La bande-dessinée La Cellule retrace l’organisation et le déroulement des attentats de 2015. Grâce à des auteurs qui suivent de près les dossiers du terrorisme, elle fourmille d’éléments précis et justes, tout en permettant d’aborder ces sujets complexes de façon plus ludique.
La bande dessinée La Cellule[1] traite, comme son sous-titre l’indique, des attentats de Paris et au Stade de France le 13 novembre 2015. En 248 pages (volume remarquable pour ce genre d’ouvrages) les auteurs retracent la structuration progressive du petit noyau actif qui réalisa cette action terroriste. Le récit couvre la phase préparatoire en France, Belgique et Syrie (sous l’égide de l’État islamique) ; très (trop) brièvement le déroulement des attaques, et les suites immédiates de cet épisode, lorsque les restes de « la cellule » finissent par commettre dans la précipitation les attentats de Bruxelles (aéroport de Zaventem, métro Maelbeek) le 22 mars 2016.
Ce n’est, certes, pas la première fois que ces attentats ont fait l’objet d’une bande dessinée[2], mais cette fois le projet est plus ambitieux.
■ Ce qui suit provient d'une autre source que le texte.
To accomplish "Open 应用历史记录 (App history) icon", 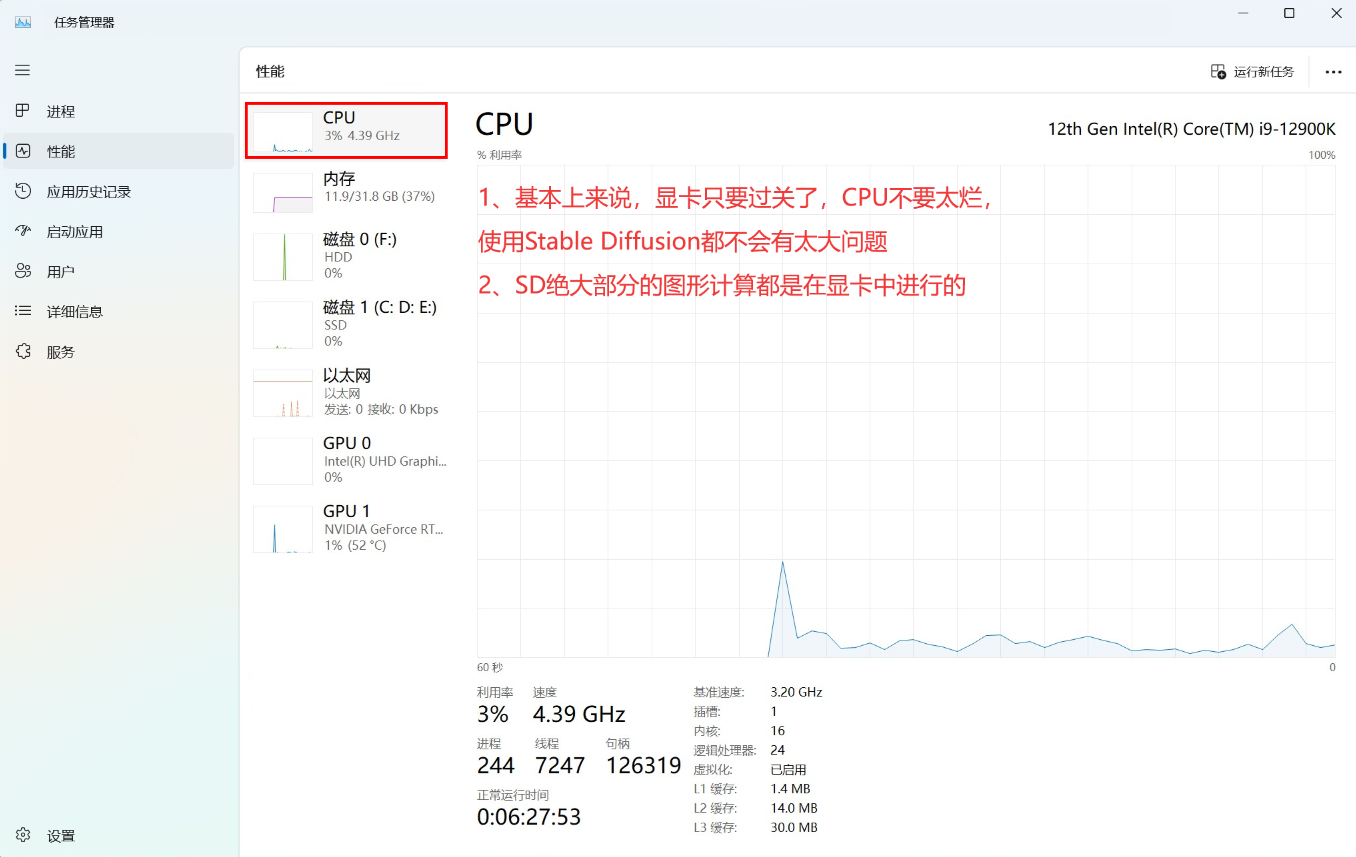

Il réunit, outre le dessinateur N. Otero, un journaliste qui suit les questions de terrorisme dans Le Monde (S. Seelow), et K. Jackson, directeur d’études au Centre d’Analyse du Terrorisme (CAT), présidé par Jean-Charles Brisard[3]. En particulier, ce livre publié à la veille de l’ouverture, début septembre, du procès des attentats, bénéficie des résultats des laborieuses enquêtes qui se sont étendues environ sur sept ans, et dont les auteurs ont pu consulter les informations contenues dans les dossiers d’instruction. À cet égard ce volume permet d’entrevoir à la fois (mais sans doute partiellement) l’état des connaissances sur cet épisode, tout autant que la manière dont les auteurs estiment opportun d’en rendre compte à destination du grand public consommateur de bandes dessinées.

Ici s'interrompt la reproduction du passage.